Rice flour is obtained from the ground seeds of the Oryza sativa plant, i.e., rice. It is one of the most-used alternative flours in gluten-free cuisine, being suitable for the preparation of many recipes. As an example, it is excellent in the dough of biscuits, cakes, pies, pizzas, bread, and home-made pasta, because despite having a poor aptitude for leavening, it gives a pleasant crispness. This flour is recommended for cardiovascular health, due to its very low fat and cholesterol content, and low sodium content as well. It can be part of the diet of hypertensive patients. Rice flour also provides a high content of minerals, such as calcium and iron compounds, and vitamins [24].

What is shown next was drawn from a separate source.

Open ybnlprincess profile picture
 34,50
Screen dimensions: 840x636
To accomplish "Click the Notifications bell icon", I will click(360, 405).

Coconut flour is the powder obtained by grinding dried coconut pulp. It is a fairly versatile ingredient, so it can be used for different preparations, taking into account its tendency to absorb a lot of liquids. This means that the dishes containing it are and remain more humid than those made with other flours. For this reason, coconut flour is highly appreciated, especially in gluten-free cuisine, where the products tend to dry out very quickly. This kind of flour has several health benefits, since it is a rich source of fiber and protein, does not contain gluten, and has a low glycemic index [25].
Almond flour is a product easily obtained by grinding shelled and peeled almonds. It is used, as is, for the preparation of baked goods, especially sweets, or in combination with sugar for the preparation of the well-known almond and marzipan paste, rich ingredients of granita or artisanal ice cream, as well as malleable pastes for the decoration of cakes or biscuits. It is gluten-free, a source of vegetable protein, and contains magnesium and iron. It is also source of good fats, helps to reduce cholesterol, is a source of energy for the body, and has restorative properties [26].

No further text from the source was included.